Installing IBM Cloud Pak for AIOps on a multi-zone architecture (multi-zone HA)

  The use of the multi-zone high availability (HA) deployment architecture for IBM Cloud Pak for AIOps is available only for technology preview, and is not for production usage.

Review the following sections:

Overview

IBM Cloud Pak® for AIOps is starting to implement multi-zone availability, as provided by the Red Hat® OpenShift® Container Platform. This feature is not available for deployments of IBM Cloud Pak for AIOps on Linux®.

Installing IBM Cloud Pak for AIOps on a Red Hat OpenShift cluster that spans multiple availability zones improves resiliency. The distribution of pod replicas in different zones means that if a zone becomes unavailable, then remaining replicas in other zones are still able to service requests. Red Hat OpenShift is also able to reschedule failed nodes' workloads from a zone that is subject to an outage to nodes in an alternative healthy zone.

For more information about the benefits of multi-zone architectures, see Running in multiple zones Opens in a new tab in the Kubernetes documentation.

Red Hat OpenShift tolerates nodes (and by extension zones) being down for five minutes, in addition to a node monitoring interval. For that reason, and accounting for the additional image pull and pod startup times, node and zone failures take approximately six minutes to start recovering. For more information, see Using remote worker node at the network edge: Kubernetes zones in the Red Hat OpenShift documentation.

Note: Multi-zone availability is only supported for production deployments of IBM Cloud Pak for AIOps. A starter deployment of IBM Cloud Pak for AIOps can be deployed on a multi-zone architecture, but it will not be highly available.

Installing on a multi-zone architecture

Use the following steps to install IBM Cloud Pak for AIOps on a multi-zone architecture.

  1. Prepare your cluster

    Before you install IBM Cloud Pak for AIOps, you must ensure that your Red Hat OpenShift cluster is configured for multi-zone by labeling the cluster nodes with a zone. Cluster administrator permission is required to add labels to your nodes.

    For multi-zone availability to be effective, it is important to plan the physical locations of the zones so that impact to more than one physical location is less likely to impact more then one zone. For example, zones should be set up for hardware that is physically located in different buildings or in server racks with independent power supplies.

    If you are installing IBM Cloud Pak for AIOps on a cloud platform, then refer to your cloud provider's documentation to learn how to select a multi-zone type when you are setting up your cluster, and then skip to step 2, Configure storage.
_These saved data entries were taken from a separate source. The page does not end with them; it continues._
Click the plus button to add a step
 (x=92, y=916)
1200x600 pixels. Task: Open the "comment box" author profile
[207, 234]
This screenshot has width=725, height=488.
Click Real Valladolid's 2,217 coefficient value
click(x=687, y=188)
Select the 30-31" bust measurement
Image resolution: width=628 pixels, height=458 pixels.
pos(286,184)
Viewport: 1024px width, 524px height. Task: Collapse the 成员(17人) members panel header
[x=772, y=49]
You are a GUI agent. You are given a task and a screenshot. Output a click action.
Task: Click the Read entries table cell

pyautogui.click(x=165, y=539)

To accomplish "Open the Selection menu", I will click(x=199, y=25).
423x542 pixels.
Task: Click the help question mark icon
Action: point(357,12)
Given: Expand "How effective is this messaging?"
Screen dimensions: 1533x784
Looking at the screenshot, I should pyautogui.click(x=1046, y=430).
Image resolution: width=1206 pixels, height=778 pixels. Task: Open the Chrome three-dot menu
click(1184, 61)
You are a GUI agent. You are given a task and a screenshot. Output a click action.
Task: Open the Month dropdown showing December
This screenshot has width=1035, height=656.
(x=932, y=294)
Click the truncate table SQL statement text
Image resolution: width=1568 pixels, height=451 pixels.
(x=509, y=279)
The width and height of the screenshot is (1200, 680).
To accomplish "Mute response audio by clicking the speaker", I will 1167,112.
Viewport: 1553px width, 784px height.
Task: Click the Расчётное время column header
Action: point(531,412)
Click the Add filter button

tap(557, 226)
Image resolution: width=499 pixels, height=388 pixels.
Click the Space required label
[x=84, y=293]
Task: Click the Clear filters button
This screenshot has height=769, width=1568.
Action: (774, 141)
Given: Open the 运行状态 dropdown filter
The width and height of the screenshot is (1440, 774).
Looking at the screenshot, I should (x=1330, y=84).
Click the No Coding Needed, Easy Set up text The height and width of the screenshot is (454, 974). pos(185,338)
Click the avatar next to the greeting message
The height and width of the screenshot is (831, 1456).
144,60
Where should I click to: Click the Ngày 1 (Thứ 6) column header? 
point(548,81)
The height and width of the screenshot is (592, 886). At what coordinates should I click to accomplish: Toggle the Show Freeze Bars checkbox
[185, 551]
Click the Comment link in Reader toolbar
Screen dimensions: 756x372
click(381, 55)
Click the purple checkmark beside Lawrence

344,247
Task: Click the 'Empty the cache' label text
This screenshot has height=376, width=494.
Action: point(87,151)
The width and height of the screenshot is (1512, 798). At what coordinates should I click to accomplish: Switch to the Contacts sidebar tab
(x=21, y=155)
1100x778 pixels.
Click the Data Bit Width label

    If you are installing directly on Red Hat OpenShift on-premises, then label your Red Hat OpenShift cluster nodes as follows.

    1. Label cluster nodes with zones.

      Distribute your cluster nodes across three availability zones, ensuring that you have a cluster master node in each availability zone. Allocate each node to an availability zone by labeling the node with the zone:

      oc label node <node-name> topology.kubernetes.io/zone=<zone-name>
      

      Where

      • <node-name> is the fully qualified domain name of your node, for example worker0.mycluster.subdomain.example.com.
      • <zone-name> is the name of the zone that you want the node to be in.
    2. Label cluster nodes with regions.

      IBM Cloud Pak for AIOps has a dependency that requires the Kubernetes region label to be set on each node. The region label can be set to the same value on all nodes.

      oc label node <node-name> topology.kubernetes.io/region=<region-name>
      

      Where

      • <node-name> is the fully qualified domain name of your node, for example worker0.mycluster.subdomain.example.com.
      • <region-name> is the region name.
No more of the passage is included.